Covid, l’allarme degli infermieri: impennata di casi tra gli operatori sanitari, 5 mila contagi in 30 giorni
L’allarme arriva da Antonio De Palma, presidente del sindacato degli infermieri Nursing Up: nell’ultimo mese i contagi da Covid sono cresciuti «vertiginosamente» tra gli operatori sanitari. I dati parlano di «5 mila negli ultimi 30 giorni» (nello specifico sono 4.684, secondo il report di Nursing Up, frutto delle elaborazioni dei dati Iss e Inail). «Cosa aspettano le Regioni ad adottare il criterio del Veneto, che ha portato ad ogni 4 giorni la frequenza dei tamponi? Cosa aspettano a misurarne costantemente i livelli di copertura vaccinale?», dice De Palma chiedendo di «mettere in sicurezza i sanitari con una scarsa risposta immunitaria, anche se vaccinati con due o tre dosi». Nel corso della quarta ondata «non possiamo permetterci un piano di contrasto tanto disomogeneo». Questo significa che «si stanno infettando 156 operatori sanitari ogni 24 ore, e di questi ben 128 sono infermieri». Senza dimenticare, tra l’altro, «che il macigno dei nuovi ricoveri pesa sulle spalle degli infermieri».
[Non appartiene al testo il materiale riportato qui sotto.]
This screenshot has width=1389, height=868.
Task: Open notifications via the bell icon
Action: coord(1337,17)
Se la situazione dovesse peggiorare, con una maggiore occupazione di posti letto in intensiva e nei reparti Covid, si rischia ancora una volta di avere una forte carenza di personale che «tocca quota 80-85 mila quando i ricoveri raggiungono di nuovo l’acme». In Emilia-Romagna, tra l’altro, i contagi di sanitari «sono in aumento e le aziende hanno bloccato nuovamente le ferie agli infermieri». In Campania, invece, si registrano «contagi di operatori sanitari al San Giovanni Bosco, dove c’è un cluster in atto e ancora contagi si segnalano all’Ospedale del Mare e a Sorrento». In Friuli Venezia Giulia «la situazione è tra le più critiche con 13 operatori contagiati nelle ultime 48 ore».
«Bene ha fatto il Veneto ad aumentare la frequenza dei tamponi di infermieri e medici, arrivando a farli ogni 4 giorni, rispetto ai 10 iniziali», aggiunge De Palma. Da qui l’idea di lanciare un appello alla Conferenza Stato-Regioni affinché «tutte adottino gli stessi criteri, sia in tema di frequenza di tamponi, che in tema di monitoraggio dei livelli anticorpali al personale sanitario». «La risposta al vaccino dipende da persona a persona, e che tenere in servizio sanitari con una carente risposta immunitaria, significa mettere a rischio la loro salute e quella di chi vi entra a contatto», conclude.